Check `knowledge-base/interactions/<professor-slug>.md`. If there's prior contact, this is a
**follow-up**, not a cold email — read what was already said and when, and write something
that adds value rather than just "bumping". If there's no prior contact, it's a cold email.

## Step 3 — Draft a cold email

Keep it tight — roughly 120–200 words, readable on a phone in 20 seconds. Structure:

- **Subject line**: specific and honest, e.g. "Prospective PhD — sim-to-real RL & your
  HiL-SERL work". Use any subject convention the profile Notes specify.
- **Who you are** (one line): name, current position, the single most relevant credential.
- **Why this lab** (the core): reference one genuine, specific hook from the profile — a
  particular recent paper and a real reaction or question, or a concrete link between their
  open problem and the applicant's work. This is the sentence that proves it isn't spam.
- **What you're asking**: a clear, low-friction ask (whether they're taking students for
  <year>, whether they'd be open to a short chat). One ask, not five.
- **Sign-off**: a line pointing to attached CV / a link, and thanks.

Use at most one or two hooks — piling on every paper reads as a literature review, not a
message. Match the applicant's voice from their profile; don't make them sound like a
press release. Flag with `[brackets]` any specific only the applicant can supply (a result,
a number, a personal motivation) rather than inventing it.

## Step 4 — Draft a follow-up

A follow-up should be shorter than the original and give a *reason* to re-engage, not just
guilt. Good reasons: a new relevant result or paper of the applicant's, a brief
clarification of fit, or a genuinely new specific question about their work. Keep it polite,
brief, and easy to ignore-or-reply. Reference the prior email lightly ("following up on my
note from <date>"). Never be pushy or imply obligation — respect that silence is an answer.

## Step 5 — Produce the draft and log it

Present the draft to the applicant clearly (subject + body), with any `[brackets]` they must
fill and a one-line note on why you chose the hook you did. Do **not** send it.

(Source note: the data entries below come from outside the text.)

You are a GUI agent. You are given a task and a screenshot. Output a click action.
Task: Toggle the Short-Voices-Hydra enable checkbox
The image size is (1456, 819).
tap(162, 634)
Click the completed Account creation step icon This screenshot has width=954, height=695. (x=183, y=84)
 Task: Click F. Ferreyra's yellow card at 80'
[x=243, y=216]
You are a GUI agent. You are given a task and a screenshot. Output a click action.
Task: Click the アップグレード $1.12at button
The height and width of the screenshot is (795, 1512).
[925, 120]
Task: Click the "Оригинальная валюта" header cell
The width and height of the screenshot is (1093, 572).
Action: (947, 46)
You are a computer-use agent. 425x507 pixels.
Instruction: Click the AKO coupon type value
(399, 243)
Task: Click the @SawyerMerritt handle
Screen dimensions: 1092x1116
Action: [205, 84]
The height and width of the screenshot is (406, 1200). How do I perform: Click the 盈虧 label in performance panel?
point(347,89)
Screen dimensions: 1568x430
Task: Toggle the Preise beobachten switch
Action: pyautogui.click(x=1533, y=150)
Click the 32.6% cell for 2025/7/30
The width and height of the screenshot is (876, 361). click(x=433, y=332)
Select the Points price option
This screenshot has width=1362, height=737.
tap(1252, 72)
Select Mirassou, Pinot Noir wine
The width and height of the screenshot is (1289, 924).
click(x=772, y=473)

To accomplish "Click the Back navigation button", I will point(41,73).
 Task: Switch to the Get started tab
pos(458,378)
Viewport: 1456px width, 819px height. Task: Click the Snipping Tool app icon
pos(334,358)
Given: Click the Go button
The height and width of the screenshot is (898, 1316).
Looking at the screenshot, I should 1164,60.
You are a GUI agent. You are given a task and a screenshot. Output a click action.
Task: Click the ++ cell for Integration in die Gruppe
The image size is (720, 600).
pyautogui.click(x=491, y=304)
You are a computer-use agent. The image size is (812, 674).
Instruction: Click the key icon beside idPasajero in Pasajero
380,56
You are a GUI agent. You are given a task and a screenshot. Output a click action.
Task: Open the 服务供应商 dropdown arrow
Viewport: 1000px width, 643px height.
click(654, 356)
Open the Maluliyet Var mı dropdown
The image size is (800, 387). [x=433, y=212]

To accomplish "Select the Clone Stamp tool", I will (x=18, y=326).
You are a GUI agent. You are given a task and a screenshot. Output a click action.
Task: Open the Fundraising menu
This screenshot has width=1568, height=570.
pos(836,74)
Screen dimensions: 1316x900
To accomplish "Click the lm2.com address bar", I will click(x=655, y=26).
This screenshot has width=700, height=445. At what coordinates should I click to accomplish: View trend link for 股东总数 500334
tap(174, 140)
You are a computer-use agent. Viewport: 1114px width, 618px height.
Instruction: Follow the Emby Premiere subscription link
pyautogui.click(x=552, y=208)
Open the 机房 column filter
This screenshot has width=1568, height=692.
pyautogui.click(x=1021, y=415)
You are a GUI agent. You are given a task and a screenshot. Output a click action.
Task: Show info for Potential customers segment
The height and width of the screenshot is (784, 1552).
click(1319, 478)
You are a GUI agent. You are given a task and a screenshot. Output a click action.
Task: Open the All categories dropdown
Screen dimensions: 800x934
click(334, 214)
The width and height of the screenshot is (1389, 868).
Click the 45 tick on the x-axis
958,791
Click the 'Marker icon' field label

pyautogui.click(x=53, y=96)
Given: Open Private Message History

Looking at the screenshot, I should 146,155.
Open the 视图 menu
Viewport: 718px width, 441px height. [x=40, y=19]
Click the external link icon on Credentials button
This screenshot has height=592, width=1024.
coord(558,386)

Then append an entry to `knowledge-base/interactions/<professor-slug>.md` following the
interaction-log format in `shared/schemas/README.md`:

```markdown
### <date> — drafted: cold email
Subject: ...
Summary: one line on the angle/hook used
Follow-up due: <date ~10–14 days out>
Status: draft — awaiting user send
```

Set a sensible follow-up date (typically ~2 weeks for a cold email). If the applicant
confirms they've sent it, update Status to "sent". Offer to have **application-tracker**
watch the follow-up date.

## Guardrails

Follow `shared/references/ethics.md` without exception. Never fabricate a shared interest,
a paper, a result, or enthusiasm the applicant doesn't have — a professor who catches one
invented detail discards the whole message and remembers the name. If genuine fit is thin,
say so to the applicant rather than papering over it with flattery; a weaker but honest
email beats a strong dishonest one. And never send — the applicant always reviews first.